**CHALLENGE**
Rewrite the entries below, swapping each instance of "screenshot" for "screen capture" and keeping everything else the same. Omit the pictures from your answer.

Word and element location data
++++++
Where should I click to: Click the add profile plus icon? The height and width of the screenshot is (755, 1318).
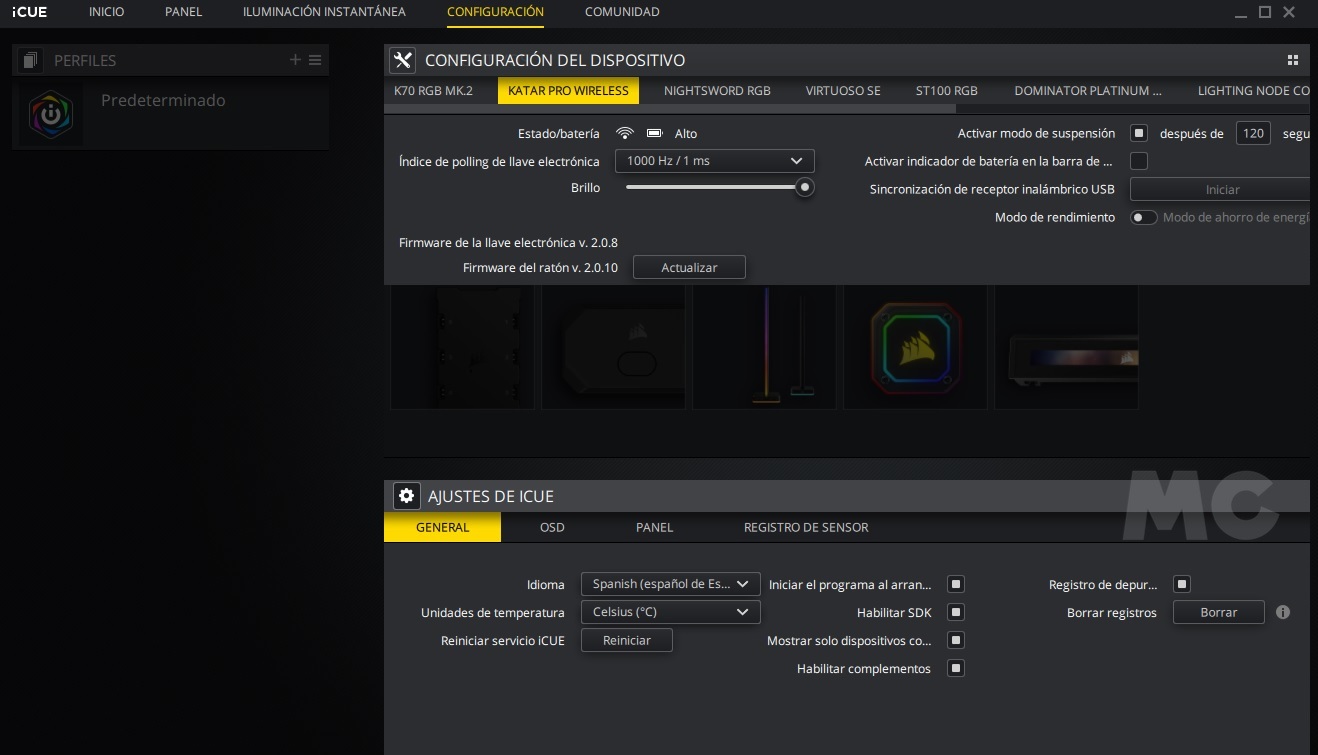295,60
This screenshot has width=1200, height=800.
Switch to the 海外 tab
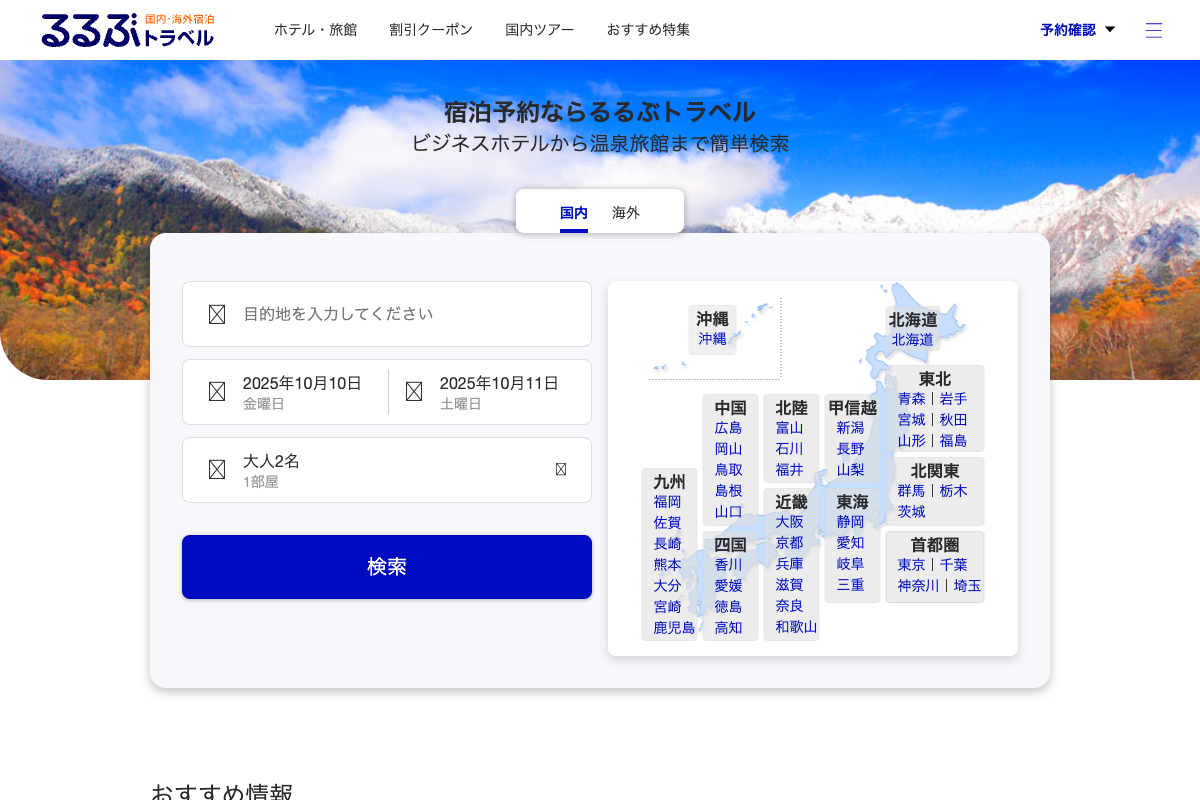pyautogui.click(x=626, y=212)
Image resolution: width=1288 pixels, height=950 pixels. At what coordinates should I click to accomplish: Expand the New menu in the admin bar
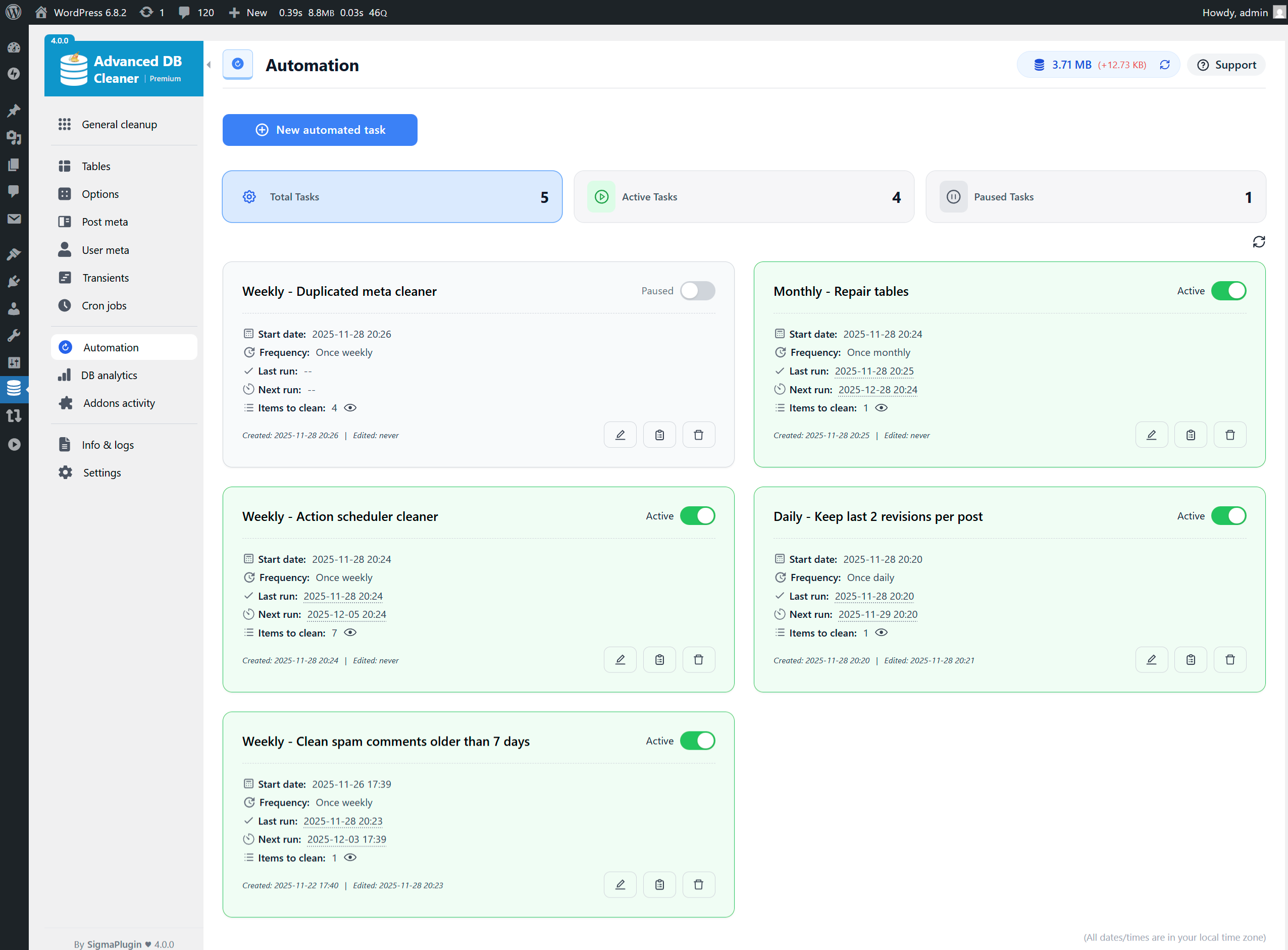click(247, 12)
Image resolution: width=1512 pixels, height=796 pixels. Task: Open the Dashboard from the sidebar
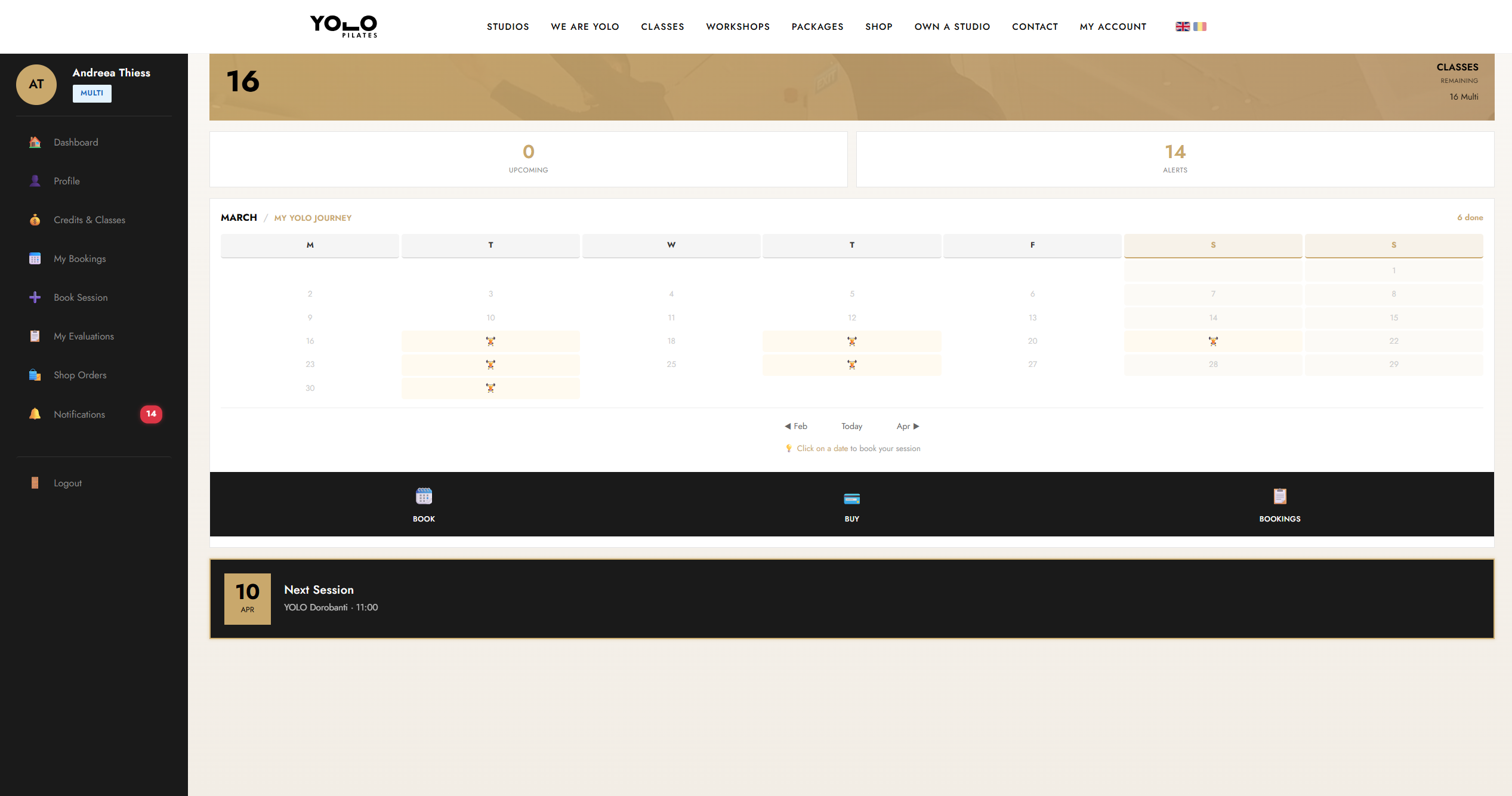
++++++
**TASK ANSWER**
Where should I click to: Click the add profile plus icon? The height and width of the screen capture is (755, 1318).
295,60
This screen capture has width=1200, height=800.
Switch to the 海外 tab
pyautogui.click(x=626, y=212)
Image resolution: width=1288 pixels, height=950 pixels. At what coordinates should I click to accomplish: Expand the New menu in the admin bar
click(247, 12)
Image resolution: width=1512 pixels, height=796 pixels. Task: Open the Dashboard from the sidebar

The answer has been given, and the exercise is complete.